§ **DATA SUPPLIED**

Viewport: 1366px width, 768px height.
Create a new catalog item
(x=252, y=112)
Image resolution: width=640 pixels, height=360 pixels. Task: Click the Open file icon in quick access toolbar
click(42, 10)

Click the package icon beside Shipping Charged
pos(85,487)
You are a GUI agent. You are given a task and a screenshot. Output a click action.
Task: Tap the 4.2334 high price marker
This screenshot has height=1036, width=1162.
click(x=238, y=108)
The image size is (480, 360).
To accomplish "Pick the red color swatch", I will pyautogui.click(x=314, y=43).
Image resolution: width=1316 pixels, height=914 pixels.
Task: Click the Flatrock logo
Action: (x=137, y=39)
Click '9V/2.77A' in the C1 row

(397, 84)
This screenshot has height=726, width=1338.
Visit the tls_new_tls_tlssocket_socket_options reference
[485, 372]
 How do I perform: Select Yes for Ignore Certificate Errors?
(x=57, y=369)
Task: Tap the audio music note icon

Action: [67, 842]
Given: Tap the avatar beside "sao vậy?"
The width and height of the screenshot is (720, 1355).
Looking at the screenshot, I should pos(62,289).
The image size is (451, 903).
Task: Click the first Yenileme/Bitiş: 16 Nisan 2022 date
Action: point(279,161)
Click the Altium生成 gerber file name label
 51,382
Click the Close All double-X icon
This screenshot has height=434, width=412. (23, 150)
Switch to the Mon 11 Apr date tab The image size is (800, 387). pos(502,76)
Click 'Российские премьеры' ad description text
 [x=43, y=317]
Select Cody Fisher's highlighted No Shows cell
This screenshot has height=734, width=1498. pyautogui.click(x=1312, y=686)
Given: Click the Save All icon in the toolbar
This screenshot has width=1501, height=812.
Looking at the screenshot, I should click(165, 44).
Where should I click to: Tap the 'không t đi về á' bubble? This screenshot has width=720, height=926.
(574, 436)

§ **GIVEN INSTRUCTION**
Give the lines from the one containing "Task: Tap the audio music note icon" through the one containing "Action: point(279,161)", both included, as a JSON list of strings with one string per line and blank lines omitted.

§ **WRITTEN ANSWER**
[
  "Task: Tap the audio music note icon",
  "Action: [67, 842]",
  "Given: Tap the avatar beside \"sao vậy?\"",
  "The width and height of the screenshot is (720, 1355).",
  "Looking at the screenshot, I should pos(62,289).",
  "The image size is (451, 903).",
  "Task: Click the first Yenileme/Bitiş: 16 Nisan 2022 date",
  "Action: point(279,161)"
]